The comedy is not necessarily about laughing at the individual with the disability, rather the reactions of others. In “The Office” Ricky Gervais stars as the politically incorrect office manager David Brent. During the second series he is confronted by wheelchair user Brenda, played by Julie Fernandez.

It’s David’s reactions to Brenda, such as leaving her on the stairs during a fire drill, that create that little chuckle. The laugh is at the expense of David not Brenda and Fernandez argues that’s the way it should be.

“Cases like my character in ‘The Office’ are quite funny though. I do have a lot of people that say ‘don’t you think that was taking the mickey out of disabled people’, which I don’t think it was,” says Fernandez. “I think the whole point was that it was showing David Brent being the idiot that his character is. I think it’s dependant on the type of programme or the way that it’s been written.”

Disability in comedy does need to be handled with care just as with any other minority group. Instead of insults, it’s all about the right language, the humour and the context. But whether anybody can throw around the same quick quips as they please is a tricky issue.

“One part of me thinks that either we can all tell that joke, or nobody can tell that joke. But maybe it’s about that
specific minority group taking control of their own minority status. But I can get away with telling ‘crip’ jokes if you like, disabled jokes, in a way that, and using language that, might not be acceptable coming from an able bodied person,” says Fernandez.

Fernandez is currently producing a show called “Crippled with Laughter” but is finding it tough to get commissioned, which she believes is “because it’s disability comedy and people are still finding it hard to know whether to laugh or not at it, which is quite a shame”.
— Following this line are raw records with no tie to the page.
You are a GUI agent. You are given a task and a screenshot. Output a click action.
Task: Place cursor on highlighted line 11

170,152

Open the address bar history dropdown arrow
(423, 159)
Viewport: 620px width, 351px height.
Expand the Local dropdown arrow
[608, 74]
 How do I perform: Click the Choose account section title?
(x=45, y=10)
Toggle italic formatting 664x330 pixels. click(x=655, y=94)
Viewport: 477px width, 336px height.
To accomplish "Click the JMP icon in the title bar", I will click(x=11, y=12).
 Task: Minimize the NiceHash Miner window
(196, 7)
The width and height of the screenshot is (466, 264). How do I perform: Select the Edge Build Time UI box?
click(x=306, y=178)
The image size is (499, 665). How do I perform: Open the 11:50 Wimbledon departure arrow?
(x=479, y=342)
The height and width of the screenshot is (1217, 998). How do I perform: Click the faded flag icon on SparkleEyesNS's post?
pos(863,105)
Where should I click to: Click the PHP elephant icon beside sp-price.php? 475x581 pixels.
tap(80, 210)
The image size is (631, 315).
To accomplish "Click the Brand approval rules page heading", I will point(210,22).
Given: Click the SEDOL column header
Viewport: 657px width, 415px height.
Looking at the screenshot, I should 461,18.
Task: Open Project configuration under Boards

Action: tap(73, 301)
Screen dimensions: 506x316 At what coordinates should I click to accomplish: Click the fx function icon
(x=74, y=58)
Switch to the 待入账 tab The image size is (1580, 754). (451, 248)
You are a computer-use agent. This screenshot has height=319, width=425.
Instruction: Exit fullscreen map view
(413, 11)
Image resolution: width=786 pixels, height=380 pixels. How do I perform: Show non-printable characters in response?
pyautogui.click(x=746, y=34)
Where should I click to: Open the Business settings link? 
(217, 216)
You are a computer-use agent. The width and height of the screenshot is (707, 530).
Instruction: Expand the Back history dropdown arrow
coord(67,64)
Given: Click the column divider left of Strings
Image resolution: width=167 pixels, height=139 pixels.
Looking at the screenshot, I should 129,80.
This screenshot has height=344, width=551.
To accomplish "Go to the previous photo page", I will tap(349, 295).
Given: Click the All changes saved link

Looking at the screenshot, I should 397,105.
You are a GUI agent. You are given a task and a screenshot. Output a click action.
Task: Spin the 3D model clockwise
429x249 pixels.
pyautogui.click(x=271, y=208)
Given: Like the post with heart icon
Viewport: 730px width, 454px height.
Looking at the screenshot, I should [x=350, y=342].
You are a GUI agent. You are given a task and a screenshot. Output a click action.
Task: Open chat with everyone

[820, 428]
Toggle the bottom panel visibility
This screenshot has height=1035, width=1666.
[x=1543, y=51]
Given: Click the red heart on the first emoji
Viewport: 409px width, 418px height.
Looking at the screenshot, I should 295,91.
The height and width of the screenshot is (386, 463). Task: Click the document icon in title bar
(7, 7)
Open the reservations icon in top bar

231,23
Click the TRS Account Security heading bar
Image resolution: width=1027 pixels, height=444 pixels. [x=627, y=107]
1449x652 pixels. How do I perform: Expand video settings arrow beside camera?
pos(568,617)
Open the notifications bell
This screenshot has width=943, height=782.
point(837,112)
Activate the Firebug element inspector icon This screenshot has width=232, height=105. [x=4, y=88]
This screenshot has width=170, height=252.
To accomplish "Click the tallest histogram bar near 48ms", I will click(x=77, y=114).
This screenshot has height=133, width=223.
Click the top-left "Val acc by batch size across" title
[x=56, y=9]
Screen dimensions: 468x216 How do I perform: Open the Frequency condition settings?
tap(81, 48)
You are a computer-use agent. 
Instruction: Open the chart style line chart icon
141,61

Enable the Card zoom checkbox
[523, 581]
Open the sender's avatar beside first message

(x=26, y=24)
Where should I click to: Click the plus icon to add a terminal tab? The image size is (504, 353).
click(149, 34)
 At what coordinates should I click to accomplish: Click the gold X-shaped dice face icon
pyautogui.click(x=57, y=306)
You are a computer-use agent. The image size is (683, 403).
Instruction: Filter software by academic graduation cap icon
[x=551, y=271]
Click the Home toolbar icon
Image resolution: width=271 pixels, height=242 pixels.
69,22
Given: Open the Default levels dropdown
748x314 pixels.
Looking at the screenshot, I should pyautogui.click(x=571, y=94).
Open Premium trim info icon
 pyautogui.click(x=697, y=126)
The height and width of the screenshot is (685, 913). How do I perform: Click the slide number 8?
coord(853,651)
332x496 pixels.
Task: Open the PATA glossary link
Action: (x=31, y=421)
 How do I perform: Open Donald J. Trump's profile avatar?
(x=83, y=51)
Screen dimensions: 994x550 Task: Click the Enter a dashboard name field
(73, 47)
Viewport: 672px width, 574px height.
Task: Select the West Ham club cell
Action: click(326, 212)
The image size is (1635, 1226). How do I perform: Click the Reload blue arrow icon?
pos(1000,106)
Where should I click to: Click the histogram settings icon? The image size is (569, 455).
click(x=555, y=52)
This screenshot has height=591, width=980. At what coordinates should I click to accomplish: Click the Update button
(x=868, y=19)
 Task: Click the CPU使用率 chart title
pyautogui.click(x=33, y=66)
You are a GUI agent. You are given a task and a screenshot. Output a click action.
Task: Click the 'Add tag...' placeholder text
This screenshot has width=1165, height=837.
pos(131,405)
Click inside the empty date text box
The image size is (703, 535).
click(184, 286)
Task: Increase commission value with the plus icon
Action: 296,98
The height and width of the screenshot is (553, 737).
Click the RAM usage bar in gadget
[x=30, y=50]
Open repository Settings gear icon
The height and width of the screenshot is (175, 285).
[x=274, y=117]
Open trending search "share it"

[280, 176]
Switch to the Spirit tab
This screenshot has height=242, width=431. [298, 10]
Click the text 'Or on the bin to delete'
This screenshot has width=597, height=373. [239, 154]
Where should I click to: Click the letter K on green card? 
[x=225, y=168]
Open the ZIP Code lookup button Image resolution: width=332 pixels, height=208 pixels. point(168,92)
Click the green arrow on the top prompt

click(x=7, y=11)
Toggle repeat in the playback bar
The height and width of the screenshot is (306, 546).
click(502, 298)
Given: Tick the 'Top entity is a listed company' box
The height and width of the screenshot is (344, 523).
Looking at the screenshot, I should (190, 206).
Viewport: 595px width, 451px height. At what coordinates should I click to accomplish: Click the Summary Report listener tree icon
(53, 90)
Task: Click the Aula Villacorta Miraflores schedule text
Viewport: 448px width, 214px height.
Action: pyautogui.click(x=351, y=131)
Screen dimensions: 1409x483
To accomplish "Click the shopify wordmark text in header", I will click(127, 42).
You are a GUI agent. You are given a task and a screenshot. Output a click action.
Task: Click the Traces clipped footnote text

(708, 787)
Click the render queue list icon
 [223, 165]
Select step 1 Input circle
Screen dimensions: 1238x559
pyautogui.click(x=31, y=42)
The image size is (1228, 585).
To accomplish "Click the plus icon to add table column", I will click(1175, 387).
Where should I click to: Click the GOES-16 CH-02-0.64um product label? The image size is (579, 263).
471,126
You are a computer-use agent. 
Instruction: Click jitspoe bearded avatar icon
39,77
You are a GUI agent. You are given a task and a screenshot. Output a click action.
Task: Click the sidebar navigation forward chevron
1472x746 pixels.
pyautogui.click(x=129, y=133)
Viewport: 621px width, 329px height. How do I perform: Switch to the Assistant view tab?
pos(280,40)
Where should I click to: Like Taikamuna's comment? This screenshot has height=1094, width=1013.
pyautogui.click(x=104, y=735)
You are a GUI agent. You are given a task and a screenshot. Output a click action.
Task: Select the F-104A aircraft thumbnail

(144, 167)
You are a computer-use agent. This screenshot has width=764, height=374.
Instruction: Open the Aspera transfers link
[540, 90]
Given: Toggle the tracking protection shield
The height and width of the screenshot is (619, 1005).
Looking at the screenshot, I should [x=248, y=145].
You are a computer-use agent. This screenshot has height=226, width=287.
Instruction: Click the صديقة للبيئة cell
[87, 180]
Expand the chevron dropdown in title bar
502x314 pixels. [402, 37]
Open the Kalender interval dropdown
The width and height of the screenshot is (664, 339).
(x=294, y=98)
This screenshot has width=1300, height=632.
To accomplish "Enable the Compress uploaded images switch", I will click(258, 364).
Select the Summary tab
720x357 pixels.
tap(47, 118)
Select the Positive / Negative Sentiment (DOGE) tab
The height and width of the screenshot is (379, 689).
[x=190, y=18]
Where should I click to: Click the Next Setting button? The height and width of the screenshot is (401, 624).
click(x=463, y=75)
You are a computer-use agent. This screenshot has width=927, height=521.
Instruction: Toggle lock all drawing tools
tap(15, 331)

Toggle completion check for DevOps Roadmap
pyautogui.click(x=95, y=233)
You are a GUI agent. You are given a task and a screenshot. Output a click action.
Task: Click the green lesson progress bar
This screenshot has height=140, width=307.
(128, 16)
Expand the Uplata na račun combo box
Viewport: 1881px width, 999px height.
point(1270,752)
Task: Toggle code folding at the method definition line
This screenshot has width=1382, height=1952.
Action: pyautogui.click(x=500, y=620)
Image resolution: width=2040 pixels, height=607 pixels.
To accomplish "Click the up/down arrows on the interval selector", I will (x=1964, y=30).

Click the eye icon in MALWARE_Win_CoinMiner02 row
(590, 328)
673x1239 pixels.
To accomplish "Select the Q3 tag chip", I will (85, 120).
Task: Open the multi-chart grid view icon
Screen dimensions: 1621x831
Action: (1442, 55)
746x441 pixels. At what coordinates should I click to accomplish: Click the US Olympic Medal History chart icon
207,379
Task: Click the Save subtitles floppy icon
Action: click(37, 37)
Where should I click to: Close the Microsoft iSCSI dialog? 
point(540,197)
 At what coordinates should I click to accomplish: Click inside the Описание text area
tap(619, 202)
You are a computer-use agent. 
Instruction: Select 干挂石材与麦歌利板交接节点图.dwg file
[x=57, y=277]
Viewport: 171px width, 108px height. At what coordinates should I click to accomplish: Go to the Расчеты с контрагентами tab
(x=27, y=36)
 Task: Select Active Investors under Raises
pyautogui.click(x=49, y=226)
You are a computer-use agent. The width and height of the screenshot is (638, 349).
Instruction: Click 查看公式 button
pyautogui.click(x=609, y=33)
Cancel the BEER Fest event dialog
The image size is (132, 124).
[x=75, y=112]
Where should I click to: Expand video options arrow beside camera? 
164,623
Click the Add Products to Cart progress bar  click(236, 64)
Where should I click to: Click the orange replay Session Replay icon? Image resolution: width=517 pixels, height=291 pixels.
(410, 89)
The show is in a sketch format and isn’t aimed at a purely disabled audience. The aim is to appeal to the mainstream in order to break down these barriers that are holding comedy back. Not all attempts to get disability based comedy on television are unsuccessful though, with Channel 4 broadcasting a show that could be seen as a minor triumph.

In 2009 the station aired a mockumentary entitled “Cast Offs”. Its premise was a fictional reality show where six disabled people are left on a remote island to see how they cope and each actor had the same disability as the character they played.

Within just 20 minutes of watching you can pick up on the dark humour of the show, but also its hooks within
reality. Deaf Gabriella has trouble reading Carrie’s lips due to her dwarfism. Another character on the show, Dan, has difficulty using his wheelchair over sand dunes. The premise that disabled people only get sex when they pay for it is blown wide open.  

Although primarily a drama, and secondly a dark comedy, it’s the direction that comedy should be travelling. These characters have more depth than their disabilities. They have flaws and often joke between themselves. On this island everyone is equal and less defined by their disability, more so by their personality. It shakes up preconceptions, but manages to give the right balance of comedy and real life nuances that everyone has.

Of course, disability is not just a physical thing. There are also mental disabilities which are seemingly even more of a taboo subject. Although mental health has been explored and discussed openly by stars such as Stephen Fry, it too lacks the everyday conversation of physical disabilities.

In an ideal world there would be no discrimination, but the comedy scene has room to grow and expand to help
perception of minority groups. Clever language and word play such as that used by Peter Cook back in the ‘60s can be used to overcome rude jibes and inconsiderate abuse.

People like Simon Minty and Julie Fernandez show how those with disabilities can step forward into the limelight and take control of how they are portrayed, at the same time as making people laugh. If something is clever and funny it should be openly discussed and enjoyed, not kept at bay by barriers that we ourselves have built.